- **PROBLEM TO WORK ON**
Find every line in the records below that contains the word "button", and copy each of those lines.

- **DATA**
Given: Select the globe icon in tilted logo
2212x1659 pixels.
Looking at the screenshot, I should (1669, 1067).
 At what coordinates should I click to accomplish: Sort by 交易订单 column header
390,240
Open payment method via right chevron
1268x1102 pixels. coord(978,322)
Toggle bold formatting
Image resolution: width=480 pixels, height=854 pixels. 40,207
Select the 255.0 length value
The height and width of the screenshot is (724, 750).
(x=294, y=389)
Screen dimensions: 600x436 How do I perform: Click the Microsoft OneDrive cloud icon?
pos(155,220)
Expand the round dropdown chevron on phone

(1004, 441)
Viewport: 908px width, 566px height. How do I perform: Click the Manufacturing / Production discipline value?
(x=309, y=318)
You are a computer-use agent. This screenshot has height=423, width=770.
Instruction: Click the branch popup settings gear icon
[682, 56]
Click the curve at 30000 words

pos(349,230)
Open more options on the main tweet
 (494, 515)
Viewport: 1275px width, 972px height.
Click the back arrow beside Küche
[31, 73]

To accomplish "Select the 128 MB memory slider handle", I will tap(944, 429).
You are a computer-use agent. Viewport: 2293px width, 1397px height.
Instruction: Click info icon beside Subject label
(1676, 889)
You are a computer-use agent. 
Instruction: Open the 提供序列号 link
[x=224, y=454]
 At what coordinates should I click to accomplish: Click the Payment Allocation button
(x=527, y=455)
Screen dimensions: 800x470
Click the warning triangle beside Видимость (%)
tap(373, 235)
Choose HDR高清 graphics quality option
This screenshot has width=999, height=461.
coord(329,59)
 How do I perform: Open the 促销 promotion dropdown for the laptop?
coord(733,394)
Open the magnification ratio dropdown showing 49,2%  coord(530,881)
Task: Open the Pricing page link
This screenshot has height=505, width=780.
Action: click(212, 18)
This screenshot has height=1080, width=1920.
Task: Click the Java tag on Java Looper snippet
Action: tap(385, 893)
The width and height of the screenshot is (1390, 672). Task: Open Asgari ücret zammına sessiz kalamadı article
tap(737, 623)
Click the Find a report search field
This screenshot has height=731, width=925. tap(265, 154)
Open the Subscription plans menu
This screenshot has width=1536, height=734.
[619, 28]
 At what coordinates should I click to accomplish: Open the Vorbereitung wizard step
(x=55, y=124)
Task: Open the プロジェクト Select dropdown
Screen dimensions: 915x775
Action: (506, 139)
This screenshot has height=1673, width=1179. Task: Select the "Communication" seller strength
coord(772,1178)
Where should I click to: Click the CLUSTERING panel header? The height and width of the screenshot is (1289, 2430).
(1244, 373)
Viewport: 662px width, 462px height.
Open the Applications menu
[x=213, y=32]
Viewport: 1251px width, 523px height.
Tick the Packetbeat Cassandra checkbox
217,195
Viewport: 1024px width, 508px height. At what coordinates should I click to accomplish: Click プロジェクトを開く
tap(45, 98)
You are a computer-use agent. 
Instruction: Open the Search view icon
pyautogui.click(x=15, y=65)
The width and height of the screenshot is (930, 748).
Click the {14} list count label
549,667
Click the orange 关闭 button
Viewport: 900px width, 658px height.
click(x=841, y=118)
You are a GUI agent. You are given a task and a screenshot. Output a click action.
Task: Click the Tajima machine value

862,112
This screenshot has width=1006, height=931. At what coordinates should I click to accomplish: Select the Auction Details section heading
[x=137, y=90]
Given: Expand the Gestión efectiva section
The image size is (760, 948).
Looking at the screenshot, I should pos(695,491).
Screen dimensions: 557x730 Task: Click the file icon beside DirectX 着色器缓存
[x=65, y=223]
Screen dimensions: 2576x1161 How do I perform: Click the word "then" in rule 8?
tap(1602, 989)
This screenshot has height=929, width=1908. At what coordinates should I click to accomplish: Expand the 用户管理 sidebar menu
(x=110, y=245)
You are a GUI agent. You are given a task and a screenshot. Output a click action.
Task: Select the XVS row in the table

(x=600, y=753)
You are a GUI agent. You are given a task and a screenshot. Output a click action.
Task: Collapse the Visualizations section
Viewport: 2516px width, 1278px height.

- **IN RESPONSE**
 At what coordinates should I click to accomplish: Click the Payment Allocation button
Click the orange 关闭 button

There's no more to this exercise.